- Work to be completed
Every record is to be returned as written, with no omissions.

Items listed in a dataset

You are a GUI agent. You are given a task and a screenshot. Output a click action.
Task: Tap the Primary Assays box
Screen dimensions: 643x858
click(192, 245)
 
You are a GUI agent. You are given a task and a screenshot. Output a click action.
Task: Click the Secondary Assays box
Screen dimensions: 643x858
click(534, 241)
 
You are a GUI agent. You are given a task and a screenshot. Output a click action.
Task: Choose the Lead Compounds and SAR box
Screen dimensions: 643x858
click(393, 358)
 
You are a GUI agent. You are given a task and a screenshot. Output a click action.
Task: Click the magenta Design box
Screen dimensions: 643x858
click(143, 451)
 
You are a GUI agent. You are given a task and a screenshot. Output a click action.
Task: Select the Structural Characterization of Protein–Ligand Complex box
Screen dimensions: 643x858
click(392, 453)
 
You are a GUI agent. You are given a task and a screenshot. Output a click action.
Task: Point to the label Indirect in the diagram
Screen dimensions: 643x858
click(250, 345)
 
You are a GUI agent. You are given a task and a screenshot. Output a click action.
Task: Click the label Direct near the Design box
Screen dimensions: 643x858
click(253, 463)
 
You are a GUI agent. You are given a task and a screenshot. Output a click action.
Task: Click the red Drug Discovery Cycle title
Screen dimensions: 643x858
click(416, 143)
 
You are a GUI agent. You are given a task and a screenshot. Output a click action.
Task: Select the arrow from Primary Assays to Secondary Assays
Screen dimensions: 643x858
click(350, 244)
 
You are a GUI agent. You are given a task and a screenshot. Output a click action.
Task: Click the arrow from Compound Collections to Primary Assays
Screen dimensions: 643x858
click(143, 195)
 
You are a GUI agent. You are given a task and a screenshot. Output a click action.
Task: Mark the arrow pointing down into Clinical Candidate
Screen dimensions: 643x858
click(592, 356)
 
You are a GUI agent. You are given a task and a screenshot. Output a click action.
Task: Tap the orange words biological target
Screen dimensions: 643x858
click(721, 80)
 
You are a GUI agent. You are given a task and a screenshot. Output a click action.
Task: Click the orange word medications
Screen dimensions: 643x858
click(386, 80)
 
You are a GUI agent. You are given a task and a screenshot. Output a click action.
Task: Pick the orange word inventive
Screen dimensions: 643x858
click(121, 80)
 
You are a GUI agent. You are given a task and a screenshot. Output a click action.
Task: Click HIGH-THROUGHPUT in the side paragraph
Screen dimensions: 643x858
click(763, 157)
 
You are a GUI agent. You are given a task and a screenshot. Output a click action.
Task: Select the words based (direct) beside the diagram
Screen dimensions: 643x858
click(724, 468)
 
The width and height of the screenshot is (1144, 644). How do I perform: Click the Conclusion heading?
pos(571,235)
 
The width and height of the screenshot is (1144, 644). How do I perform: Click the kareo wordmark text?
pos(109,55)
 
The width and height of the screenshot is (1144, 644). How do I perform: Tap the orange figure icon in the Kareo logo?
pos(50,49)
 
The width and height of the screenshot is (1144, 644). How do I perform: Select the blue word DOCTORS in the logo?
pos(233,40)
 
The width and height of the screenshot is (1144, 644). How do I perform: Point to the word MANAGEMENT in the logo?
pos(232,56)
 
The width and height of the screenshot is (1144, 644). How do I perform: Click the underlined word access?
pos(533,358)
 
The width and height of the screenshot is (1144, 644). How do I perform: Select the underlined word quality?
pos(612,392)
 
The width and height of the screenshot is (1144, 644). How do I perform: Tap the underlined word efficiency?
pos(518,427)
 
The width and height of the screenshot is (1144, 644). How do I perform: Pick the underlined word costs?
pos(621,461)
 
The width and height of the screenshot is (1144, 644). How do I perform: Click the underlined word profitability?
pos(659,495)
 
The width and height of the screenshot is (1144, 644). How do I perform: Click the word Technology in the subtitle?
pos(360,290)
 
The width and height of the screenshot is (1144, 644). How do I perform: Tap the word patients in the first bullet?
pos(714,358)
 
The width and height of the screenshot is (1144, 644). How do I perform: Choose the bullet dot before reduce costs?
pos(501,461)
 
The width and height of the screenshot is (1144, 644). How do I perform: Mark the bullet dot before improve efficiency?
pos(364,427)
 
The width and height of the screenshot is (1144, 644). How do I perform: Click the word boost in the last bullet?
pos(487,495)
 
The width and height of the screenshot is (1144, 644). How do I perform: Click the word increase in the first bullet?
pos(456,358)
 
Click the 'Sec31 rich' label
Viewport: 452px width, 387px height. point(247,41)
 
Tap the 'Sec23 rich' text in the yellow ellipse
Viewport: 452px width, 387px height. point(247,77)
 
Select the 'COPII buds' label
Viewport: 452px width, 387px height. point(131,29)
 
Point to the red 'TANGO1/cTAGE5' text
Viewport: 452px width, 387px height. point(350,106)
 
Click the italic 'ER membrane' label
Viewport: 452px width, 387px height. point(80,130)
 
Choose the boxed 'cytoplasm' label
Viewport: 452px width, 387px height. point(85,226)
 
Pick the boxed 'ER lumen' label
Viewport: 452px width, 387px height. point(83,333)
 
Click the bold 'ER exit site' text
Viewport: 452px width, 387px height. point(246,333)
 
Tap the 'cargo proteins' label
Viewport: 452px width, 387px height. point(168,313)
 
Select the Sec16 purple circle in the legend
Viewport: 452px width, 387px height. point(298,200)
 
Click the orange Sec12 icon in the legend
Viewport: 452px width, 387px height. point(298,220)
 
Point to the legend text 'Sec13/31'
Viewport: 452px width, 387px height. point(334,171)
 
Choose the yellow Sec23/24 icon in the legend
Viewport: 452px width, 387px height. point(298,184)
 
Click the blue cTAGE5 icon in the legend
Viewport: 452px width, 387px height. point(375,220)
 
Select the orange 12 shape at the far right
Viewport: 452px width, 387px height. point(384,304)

- Exercise answer
You are a GUI agent. You are given a task and a screenshot. Output a click action.
Task: Tap the Primary Assays box
Screen dimensions: 643x858
click(192, 245)
 
You are a GUI agent. You are given a task and a screenshot. Output a click action.
Task: Click the Secondary Assays box
Screen dimensions: 643x858
click(534, 241)
 
You are a GUI agent. You are given a task and a screenshot. Output a click action.
Task: Choose the Lead Compounds and SAR box
Screen dimensions: 643x858
click(393, 358)
 
You are a GUI agent. You are given a task and a screenshot. Output a click action.
Task: Click the magenta Design box
Screen dimensions: 643x858
click(143, 451)
 
You are a GUI agent. You are given a task and a screenshot. Output a click action.
Task: Select the Structural Characterization of Protein–Ligand Complex box
Screen dimensions: 643x858
click(392, 453)
 
You are a GUI agent. You are given a task and a screenshot. Output a click action.
Task: Point to the label Indirect in the diagram
Screen dimensions: 643x858
click(250, 345)
 
You are a GUI agent. You are given a task and a screenshot. Output a click action.
Task: Click the label Direct near the Design box
Screen dimensions: 643x858
click(253, 463)
 
You are a GUI agent. You are given a task and a screenshot. Output a click action.
Task: Click the red Drug Discovery Cycle title
Screen dimensions: 643x858
click(416, 143)
 
You are a GUI agent. You are given a task and a screenshot. Output a click action.
Task: Select the arrow from Primary Assays to Secondary Assays
Screen dimensions: 643x858
click(350, 244)
 
You are a GUI agent. You are given a task and a screenshot. Output a click action.
Task: Click the arrow from Compound Collections to Primary Assays
Screen dimensions: 643x858
click(143, 195)
 
You are a GUI agent. You are given a task and a screenshot. Output a click action.
Task: Mark the arrow pointing down into Clinical Candidate
Screen dimensions: 643x858
click(592, 356)
 
You are a GUI agent. You are given a task and a screenshot. Output a click action.
Task: Tap the orange words biological target
Screen dimensions: 643x858
click(721, 80)
 
You are a GUI agent. You are given a task and a screenshot. Output a click action.
Task: Click the orange word medications
Screen dimensions: 643x858
click(386, 80)
 
You are a GUI agent. You are given a task and a screenshot. Output a click action.
Task: Pick the orange word inventive
Screen dimensions: 643x858
click(121, 80)
 
You are a GUI agent. You are given a task and a screenshot. Output a click action.
Task: Click HIGH-THROUGHPUT in the side paragraph
Screen dimensions: 643x858
click(763, 157)
 
You are a GUI agent. You are given a task and a screenshot. Output a click action.
Task: Select the words based (direct) beside the diagram
Screen dimensions: 643x858
click(724, 468)
 
The width and height of the screenshot is (1144, 644). How do I perform: Click the Conclusion heading?
pos(571,235)
 
The width and height of the screenshot is (1144, 644). How do I perform: Click the kareo wordmark text?
pos(109,55)
 
The width and height of the screenshot is (1144, 644). How do I perform: Tap the orange figure icon in the Kareo logo?
pos(50,49)
 
The width and height of the screenshot is (1144, 644). How do I perform: Select the blue word DOCTORS in the logo?
pos(233,40)
 
The width and height of the screenshot is (1144, 644). How do I perform: Point to the word MANAGEMENT in the logo?
pos(232,56)
 
The width and height of the screenshot is (1144, 644). How do I perform: Click the underlined word access?
pos(533,358)
 
The width and height of the screenshot is (1144, 644). How do I perform: Select the underlined word quality?
pos(612,392)
 
The width and height of the screenshot is (1144, 644). How do I perform: Tap the underlined word efficiency?
pos(518,427)
 
The width and height of the screenshot is (1144, 644). How do I perform: Pick the underlined word costs?
pos(621,461)
 
The width and height of the screenshot is (1144, 644). How do I perform: Click the underlined word profitability?
pos(659,495)
 
The width and height of the screenshot is (1144, 644). How do I perform: Click the word Technology in the subtitle?
pos(360,290)
 
The width and height of the screenshot is (1144, 644). How do I perform: Tap the word patients in the first bullet?
pos(714,358)
 
The width and height of the screenshot is (1144, 644). How do I perform: Choose the bullet dot before reduce costs?
pos(501,461)
 
The width and height of the screenshot is (1144, 644). How do I perform: Mark the bullet dot before improve efficiency?
pos(364,427)
 
The width and height of the screenshot is (1144, 644). How do I perform: Click the word boost in the last bullet?
pos(487,495)
 
The width and height of the screenshot is (1144, 644). How do I perform: Click the word increase in the first bullet?
pos(456,358)
 
Click the 'Sec31 rich' label
Viewport: 452px width, 387px height. point(247,41)
 
Tap the 'Sec23 rich' text in the yellow ellipse
Viewport: 452px width, 387px height. point(247,77)
 
Select the 'COPII buds' label
Viewport: 452px width, 387px height. point(131,29)
 
Point to the red 'TANGO1/cTAGE5' text
Viewport: 452px width, 387px height. point(350,106)
 
Click the italic 'ER membrane' label
Viewport: 452px width, 387px height. point(80,130)
 
Choose the boxed 'cytoplasm' label
Viewport: 452px width, 387px height. point(85,226)
 
Pick the boxed 'ER lumen' label
Viewport: 452px width, 387px height. point(83,333)
 
Click the bold 'ER exit site' text
Viewport: 452px width, 387px height. point(246,333)
 
Tap the 'cargo proteins' label
Viewport: 452px width, 387px height. point(168,313)
 
Select the Sec16 purple circle in the legend
Viewport: 452px width, 387px height. point(298,200)
 
Click the orange Sec12 icon in the legend
Viewport: 452px width, 387px height. point(298,220)
 
Point to the legend text 'Sec13/31'
Viewport: 452px width, 387px height. point(334,171)
 
Choose the yellow Sec23/24 icon in the legend
Viewport: 452px width, 387px height. point(298,184)
 
Click the blue cTAGE5 icon in the legend
Viewport: 452px width, 387px height. point(375,220)
 
Select the orange 12 shape at the far right
Viewport: 452px width, 387px height. point(384,304)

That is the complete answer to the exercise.